Wachtwoordsynchronisatie voor gebruikersaccounts beheren

U kunt bepalen welke gebruikerswachtwoorden er worden gesynchroniseerd door twee lokale gebruikersgroepen te maken: PasswordPropAllow en PasswordPropDeny. (U kunt voor het maken van deze twee groepen Active Directory - gebruikers en computers gebruiken).

Voeg gebruikersnamen waarvoor u wachtwoorden wilt synchroniseren toe aan de groep PasswordPropAllow. Voeg gebruikersnamen waarvoor u geen wachtwoorden wilt synchroniseren toe aan de groep PasswordPropDeny.

Er worden vervolgens wachtwoorden gesynchroniseerd voor gebruikers die zich wel in de groep PasswordPropAllow en die zich niet in de groep PasswordPropDeny bevinden.

Als PasswordPropAllow niet bestaat, leidt dit tot hetzelfde resultaat als wanneer de groep wel zou bestaan en alle gebruikersnamen zou bevatten. Als PasswordPropDeny niet bestaat, leidt dit tot hetzelfde resultaat als wanneer de groep wel zou bestaan en geen gebruikersnamen zou bevatten.

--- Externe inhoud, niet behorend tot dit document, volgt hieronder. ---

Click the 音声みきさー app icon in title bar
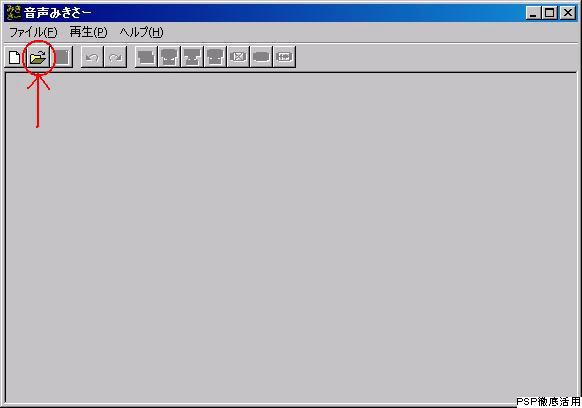 (14, 12)

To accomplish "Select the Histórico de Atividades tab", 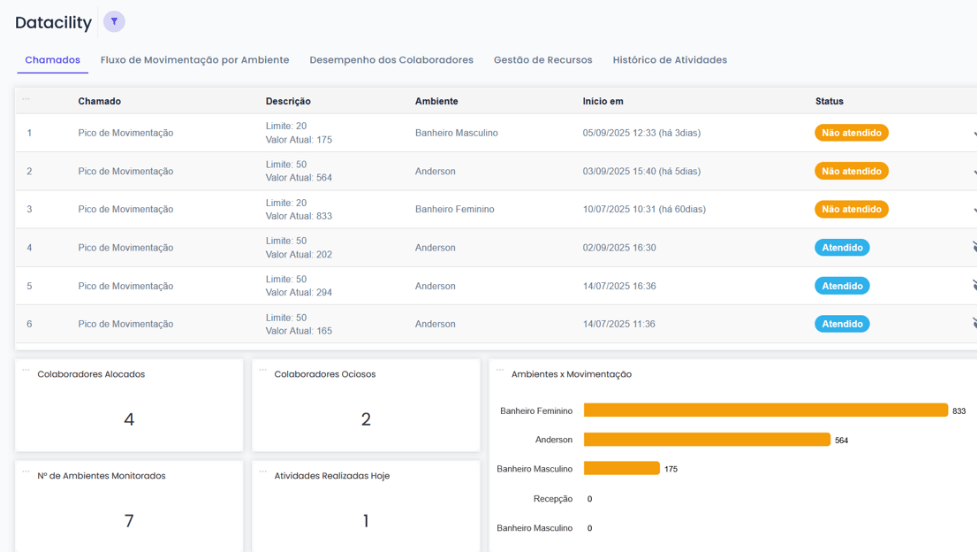I will click(x=669, y=60).
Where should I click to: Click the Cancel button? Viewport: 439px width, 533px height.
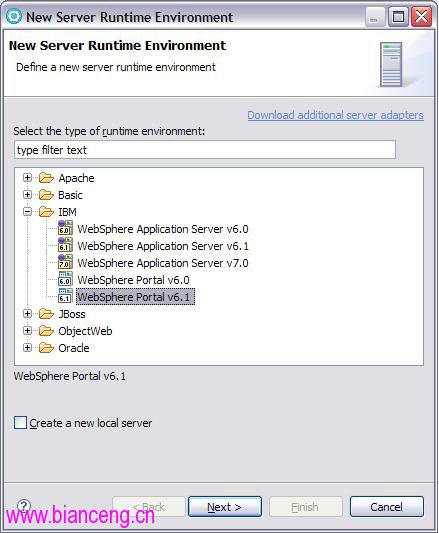tap(387, 507)
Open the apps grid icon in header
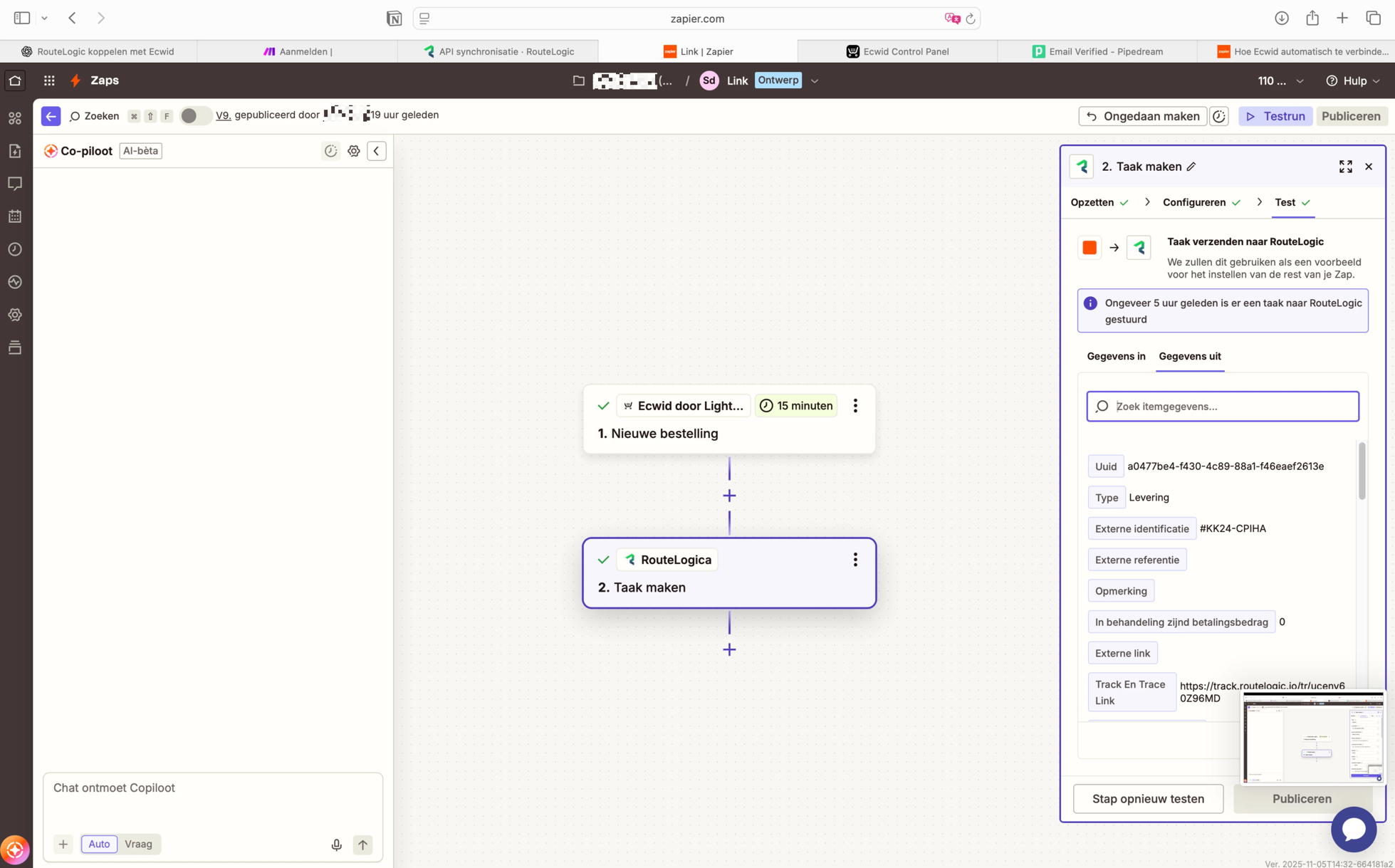The image size is (1395, 868). [49, 80]
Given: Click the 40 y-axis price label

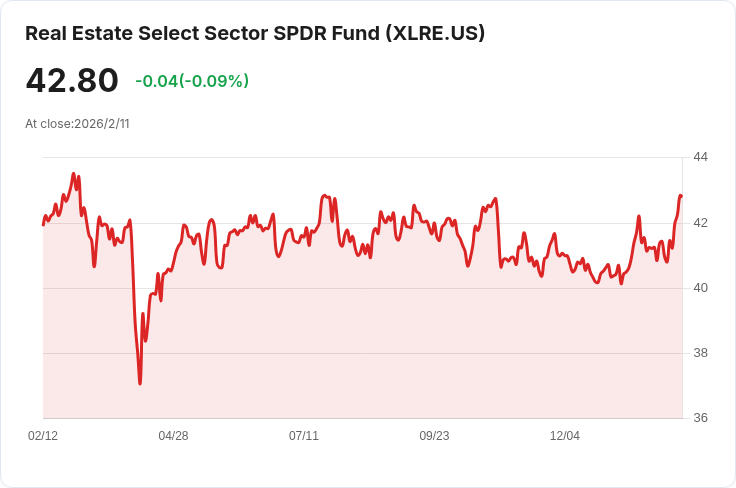Looking at the screenshot, I should [x=700, y=288].
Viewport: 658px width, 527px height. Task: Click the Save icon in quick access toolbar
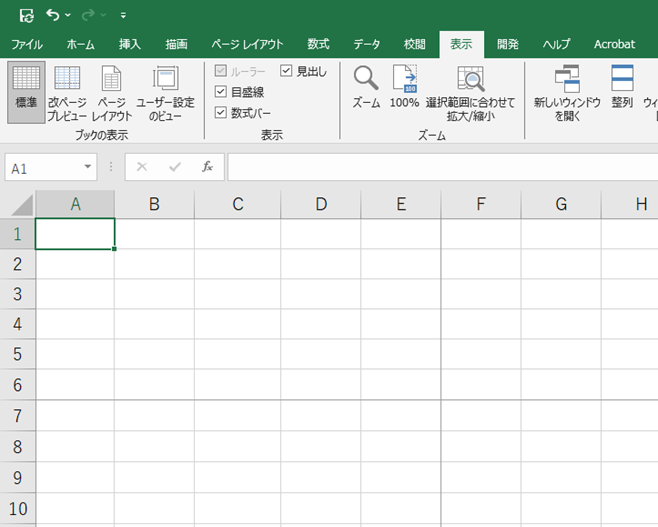tap(27, 15)
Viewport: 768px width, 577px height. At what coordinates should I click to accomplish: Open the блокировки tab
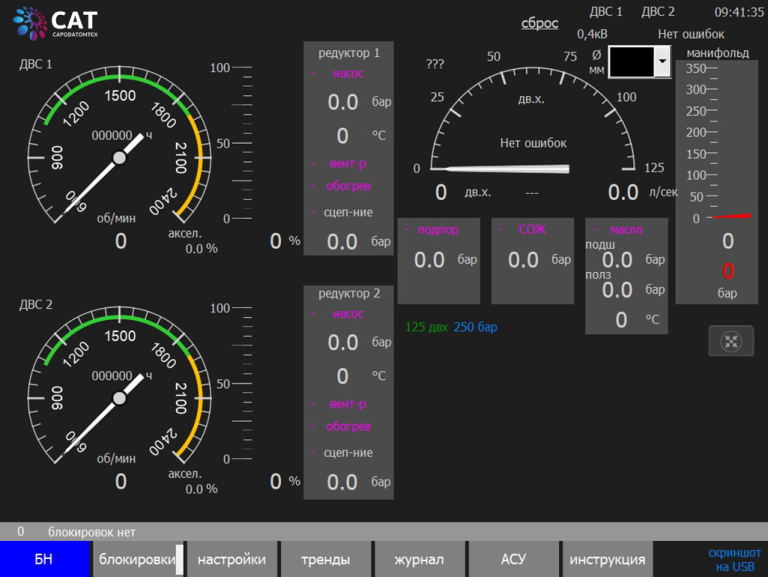(138, 559)
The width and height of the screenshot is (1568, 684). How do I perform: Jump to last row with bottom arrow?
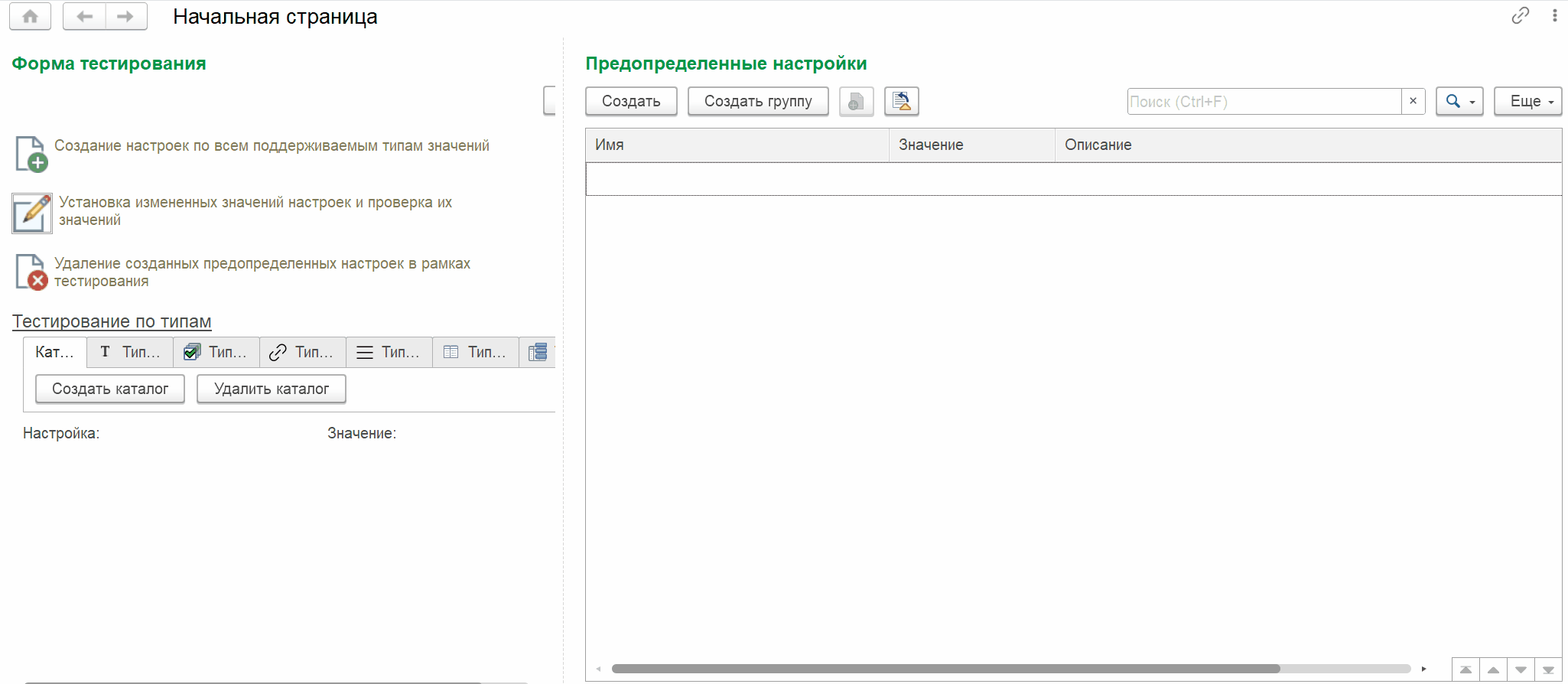click(1548, 669)
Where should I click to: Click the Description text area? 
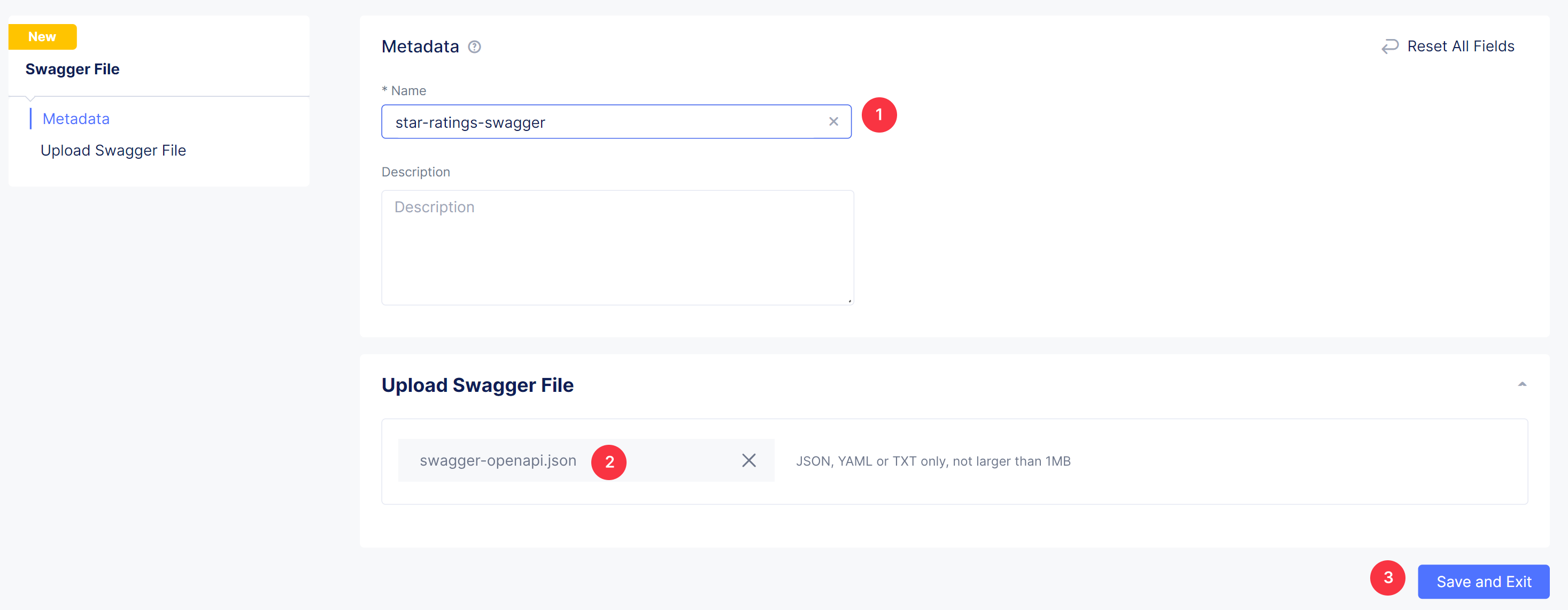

Deze regels zijn van toepassing op de wachtwoordsynchronisatie van Windows naar UNIX en van UNIX naar Windows. Als een gebruikerswachtwoord niet van Windows naar UNIX kan worden gesynchroniseerd, kan dit ook niet van UNIX naar Windows worden gesynchroniseerd.

U kunt tevens instellen dat de wachtwoorden van bepaalde gebruikers nooit worden gesynchroniseerd, waarbij deze zelfs niet worden gesynchroniseerd in gevallen waarin synchronisatie door de Wachtwoordsynchronisatie-server is toegestaan. Als u ervoor wilt zorgen dat het wachtwoord van een UNIX-gebruikersaccount nooit wordt gesynchroniseerd met het Windows-wachtwoord, bewerkt u het bestand sso.conf. Hierbij plaatst u de gebruikersnaam van het account, voorafgegaan door een minteken (–), na SYNC_USERS=. Voeg de volgende regel toe aan het bestand sso.conf als u er bijvoorbeeld voor wilt zorgen dat het wachtwoord van het hoofdaccount nooit wordt gesynchroniseerd met een Windows-account met dezelfde naam:

SYNC_USERS=–root

Wachtwoordsynchronisatie voor gebruikersaccounts beheren
  1. Open Active Directory - gebruikers en computers.

    Klik op Start, wijs Beheerprogramma's aan en klik op Active Directory - gebruikers en computers om Active Directory - gebruikers en computers te openen.

    U kunt Active Directory - gebruikers en computers ook openen vanuit Serverbeheer. Vouw hiertoe in het hiërarchievenster het item Rollen uit, vouw het item Active Directory Domain Services uit en selecteer vervolgens Active Directory - gebruikers en computers.

  2. Klik in het hiërarchievenster van de module Active Directory - gebruikers en computers met de rechtermuisknop op Gebruikers.

  3. Wijs Nieuw aan en klik vervolgens op Groep.

  4. Noem de groep PasswordPropAllow.

  5. Selecteer in de sectie Groepsbereik de optie Domeingebonden.

  6. Selecteer in de sectie Groepstype de optie Beveiliging.

  7. Klik op OK.

  8. Herhaal de gehele procedure tot en met stap 7 om een tweede groep te maken. Deze groep noemt u echter PasswordPropDeny.

  9. Klik in het resultatenvenster met de rechtermuisknop op de nieuwe groep PasswordPropAllow en klik op Eigenschappen.

  10. Voeg op het tabblad Leden van het dialoogvenster Eigenschappen van PasswordPropAllow de namen toe van gebruikers van wie u wachtwoorden wilt synchroniseren. Klik zodra u klaar bent op OK om het dialoogvenster Eigenschappen te sluiten.

  11. Voeg op het tabblad Leden van het dialoogvenster Eigenschappen van PasswordPropDeny de namen toe van gebruikers van wie u wachtwoorden niet wilt synchroniseren. Klik zodra u klaar bent op OK om het dialoogvenster Eigenschappen te sluiten.

Opmerking

Er bestaat geen opdrachtregelopdracht voor deze procedure.